Executive Order 12988, Civil Justice Reform

    Under Executive Order 12988, the Office of the Solicitor has 
determined that the final rule would not unduly burden the judicial 
system and that these regulations meet the requirements of sections 
(3)(a) and 3(b)(2) of the Order. We have reviewed these regulations to 
eliminate drafting errors and ambiguity. They have been written to 
minimize litigation, provide clear legal standards for affected conduct 
rather than general standards, and promote simplification. Drafting the 
regulations in clear language and working closely with legal counsel 
assisted in all of these areas.

Executive Order 13211, Actions Concerning Regulations That 
Significantly Affect Energy Supply, Distribution, or Use

    In accordance with Executive Order 13211, this regulation does not 
have a significant effect on the nation's energy supply, distribution, 
or use, or cause a shortfall in supply or price increase. This rule is 
not a significant energy action. It will not have an adverse effect on 
energy supplies. This rule will apply only to Alaska Native veterans 
and to a specific class of Alaskan Native veterans' heirs who are 
eligible to apply for allotments.

Paperwork Reduction Act

    The BLM has determined this rule does not contain any new 
information collection requirements that the Office of Management and 
Budget must approve under the Paperwork Reduction Act of 1995 (44 
U.S.C. 3501 et. seq.).

National Environmental Policy Act

    We have analyzed this rule in accordance with the criteria of the 
National Environmental Policy Act and 516 DM. An environmental 
assessment is not required.

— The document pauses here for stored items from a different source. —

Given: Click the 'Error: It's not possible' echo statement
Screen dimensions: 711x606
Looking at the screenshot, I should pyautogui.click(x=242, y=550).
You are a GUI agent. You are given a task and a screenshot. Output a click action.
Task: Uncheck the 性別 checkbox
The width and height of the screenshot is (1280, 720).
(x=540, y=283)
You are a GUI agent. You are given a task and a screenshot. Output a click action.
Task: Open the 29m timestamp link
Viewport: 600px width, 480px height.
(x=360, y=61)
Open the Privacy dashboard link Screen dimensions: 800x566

Section 910 of the Alaska National Interest 
Lands Conservation Act (ANILCA) of December 2, 1980, 43 U.S.C. 1638, 
made conveyances, regulations, and other actions which lead to the 
issuance of conveyances to Natives under Alaska Native Claims 
Settlement Act of 1971 (43 U.S.C. 1601 et seq.) exempt from NEPA 
compliance requirements. Since the Alaska Veterans Allotment Act is 
part of ANCSA, NEPA does not apply.

Author

    The principal author of this rule is Linda Resseguie, Division of

[[Page 54202]]

Conveyance Management, Bureau of Land Management, Alaska State Office, 
Anchorage, Alaska; assisted by Kelly Odom of the Regulatory Affairs 
Group, Bureau of Land Management, Washington, DC.

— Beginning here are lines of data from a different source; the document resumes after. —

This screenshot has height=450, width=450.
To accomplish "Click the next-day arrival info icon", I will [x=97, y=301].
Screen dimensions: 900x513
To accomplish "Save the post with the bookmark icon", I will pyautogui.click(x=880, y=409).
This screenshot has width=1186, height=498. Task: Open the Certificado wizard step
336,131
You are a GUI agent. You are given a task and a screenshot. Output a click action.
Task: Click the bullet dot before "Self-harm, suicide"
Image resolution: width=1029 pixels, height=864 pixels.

List of Subjects in 43 CFR Part 2560

    Alaska, Homesteads, Indian lands, Public lands, Public lands--sale, 
and Reporting and recordkeeping requirements, Alaska Native allotments 
for certain veterans.

    Dated: August 31, 2006.
Julie Jacobson,
Deputy Assistant Secretary, Land and Minerals Management.

? For the reasons set forth in the preamble and under the authority of 
the Alaska Native Veterans Allotment Act of 1998 (Section 432, Pub. L. 
105-276), part 2560 of Title 43 of the Code of Federal Regulations is 
amended as set forth below:

PART 2560--ALASKA OCCUPANCY AND USE

? 1. Revise the authority citation for part 2560 to read as follows:
* * * * *

    Authority: 43 U.S.C. 1629g(e).

? 2. Revise paragraph (d) of Sec.  2568.74 to read as follows:

Sec.  2568.74  What else must I file with my application?

* * * * *
    (d) A legal description of the land for which you are applying. If 
there is a discrepancy between the map and the legal description, the 
map will control. The map must be sufficient to allow BLM to locate the 
parcel on the ground. You must also estimate the number of acres in 
each parcel.

Sec.  2568.77  [Reserved]

? 3. Remove and reserve Sec.  2568.77.